Par Dia El Hadji Ibrahima.

 

Le premier est plutôt guerrier, arabe, issu de l’improbable tribu des Oulad Sbai que l’on retrouve du Haouz Tensift (Maroc) à Akjoujt (Centre Mauritanie) puis à Louga, Sénégal. En dix ans au pouvoir, il a su constituer un nouvel empire d’hommes d’affaires appartenant ou alliée de sa tribu. Selon certains observateurs anonymes, le favoritisme économique a toujours existé en Mauritanie mais il a atteint son paroxysme sous le règne du Président Aziz.

Le deuxième, tout aussi Général, sorti de l’Ecole de Meknés ( le Saint- Cyr africain), est de la tribu berbère des Ideyboussates. Tribu de grands connaisseurs religieux. Tribu de grands éleveurs. Tribu qui compte beaucoup de ressortissants en Angola et un peu partout en Afrique. Riches commerçants, peu habitués à fricoter avec le pouvoir, à l’inverse de leurs cousins Sbai, qui ont introduit le fusil en Mauritanie, les Ideyboussates ont toujours su compter sur leur subtilité à transformer toute occasion en or. Ils monopolisent aujourd’hui le marché informel local de devise et des transferts d’argent. Ils sont plus que déterminés à faire réussir leur candidat dès le premier tour.

Et d’ailleurs selon un vieux vendeur de chameaux, proche de la tribu, les Ideyboussates viennent de débloquer 3 milliards d’ouguiyas en faveur de leur candidat. Une démonstration de force diversement appréciée dans le camp du pouvoir. Pourtant, en dépit de leurs origines différentes, le marabout général et le guerrier général entretiennent une même idée de la Mauritanie. Une Mauritanie où le pauvre deviendra de plus en plus pauvre malgré l’importante réserve du sous sol en mine, pétrole et Gaz. Une même idée de la Mauritanie arabe malgré sa riche diversité culturelle. Leur conception de l’unité nationale repose sur l’usage exclusif de la langue arabe et le mythe fondateur d’une Mauritanie qui tire sa substance sur les deux Hodhs.
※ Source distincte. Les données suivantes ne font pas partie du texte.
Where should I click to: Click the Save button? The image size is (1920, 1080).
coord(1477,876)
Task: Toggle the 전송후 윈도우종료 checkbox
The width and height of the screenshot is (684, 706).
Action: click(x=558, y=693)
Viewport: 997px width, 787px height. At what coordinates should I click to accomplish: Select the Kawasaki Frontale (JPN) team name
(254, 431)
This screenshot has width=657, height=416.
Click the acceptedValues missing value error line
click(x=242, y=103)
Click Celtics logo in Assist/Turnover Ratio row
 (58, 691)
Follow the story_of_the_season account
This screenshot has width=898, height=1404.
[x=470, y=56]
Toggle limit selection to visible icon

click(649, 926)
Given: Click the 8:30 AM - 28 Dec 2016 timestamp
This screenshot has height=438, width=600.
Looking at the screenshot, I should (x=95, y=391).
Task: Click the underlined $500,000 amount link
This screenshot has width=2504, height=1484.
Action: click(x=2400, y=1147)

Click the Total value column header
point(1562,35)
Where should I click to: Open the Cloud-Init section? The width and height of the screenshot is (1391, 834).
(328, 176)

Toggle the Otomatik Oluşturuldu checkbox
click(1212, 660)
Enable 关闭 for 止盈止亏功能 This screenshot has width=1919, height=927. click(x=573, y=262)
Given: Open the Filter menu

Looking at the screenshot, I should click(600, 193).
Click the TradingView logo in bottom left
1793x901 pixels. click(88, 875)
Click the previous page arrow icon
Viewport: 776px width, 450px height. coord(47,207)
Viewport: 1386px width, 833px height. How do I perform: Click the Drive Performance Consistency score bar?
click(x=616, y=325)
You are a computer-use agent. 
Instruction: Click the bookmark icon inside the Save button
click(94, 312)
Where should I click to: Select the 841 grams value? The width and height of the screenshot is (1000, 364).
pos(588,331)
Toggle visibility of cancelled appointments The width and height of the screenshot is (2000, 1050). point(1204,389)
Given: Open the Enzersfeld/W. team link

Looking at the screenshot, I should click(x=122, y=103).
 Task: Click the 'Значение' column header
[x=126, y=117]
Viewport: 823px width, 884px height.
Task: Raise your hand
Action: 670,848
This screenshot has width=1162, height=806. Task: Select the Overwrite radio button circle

Les dix ans de pouvoir de Mohamed Aziz ont toutefois montré une certaine inconstance idéologique. On a d’abord vu au tout début un président réceptif des discours sur le passif humanitaire. Puis l’homme du sermon  du pardon prononcé le 25 mars 2009 à Kaédi s’est recroquevillé dans sa coquille et réduit sa conception du pays à une seule composante. Avec Ghazouani, verra-t-on le régime changer de visage ? Avec Ghazouani, verra-t-on des cadres noirs promus dans des postes stratégiques et représentatifs?  Avec Ghazouani, verra-t-on de projets structurants créateurs d’emplois durables et pas éphémères?

Avec Ghazouani, le pauvre Mauritanien se posera encore et encore beaucoup de questions. Avec Ghazouani, y aura-t-il de bonnes perspectives économiques pour une croissance inclusive où chaque Mauritanien sentira les dividendes de la société de gaz, de pêche, des hydrocarbures, du fer, de l’or, du cuivre et de phosphate?  Les avis sont mitigés. L’on sent plutôt la continuité du système vu que la communication du candidat au pouvoir se résume en trois choses: silence, boubou blanc et mosquée. A ce jour, le candidat n’a pas prononcé un discours fort ni sur la question brûlante de l’unité nationale  ni sur l’égalité des chances face au recrutement.  Les réseaux sociaux l’ont montré dans les mosquées, toujours en boubou blanc immaculé. Mais point de discours ni de posture à l’exception d’une furtive apparition lors de la dite marche des Haratines.